Thrombus trapped in foramen ovale (arrows)

A second brain CT scan was performed after 5 days, and demonstrated a large left cerebellar infarction, probably caused by paradoxical embolism that occurred before the start of heparin therapy, since neurologic symptoms were present at hospital admission.

Serial echocardiography examinations in the subsequent days revealed a slow but progressive reduction of thrombus dimensions, and after 2 weeks it was no longer visible, and only atrial septum aneurysm was present. During the first week, warfarin therapy was started to bridge the heparin therapy without occurrence of bleeding complications. Neurologic recovery was impressive, and the patient was discharged to a rehabilitation facility in the third week, on oral anticoagulant therapy.

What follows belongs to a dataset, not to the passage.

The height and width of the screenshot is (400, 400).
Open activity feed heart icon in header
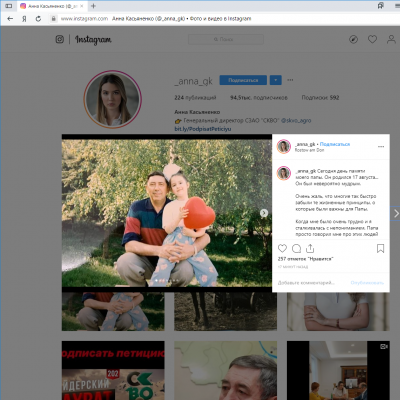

In a recent literature review [2], only 93 cases of thrombus trapped in a patent foramen ovale were identified: the mean age of the patients was 58 years. A pulmonary embolism was present in 94% of cases and paradoxical embolism in 44%. Data of 84 patients were available for analysis: 55 were treated surgically, 21 with heparin and 11 with thrombolysis. The mortality rates were 13, 14 and 36%, respectively. Patients treated with heparin were older and had more strokes than the surgical group, whereas patients treated with thrombolysis were more likely to have hemodynamic compromise.

In spite of wide availability of echocardiography, thrombus trapped in a patent foramen ovale is still rarely diagnosed. The choice of treatment is empirical. In our elderly patient, heparin was preferred to thrombolysis since the patient was hemodynamically stable, and had suffered a stroke. Surgery was not considered, both because of the advanced age and because a paradoxical embolism had already occurred. Our case report confirms previous observations that thrombus disappears generally in a few weeks under treatment with heparin and oral anticoagulants.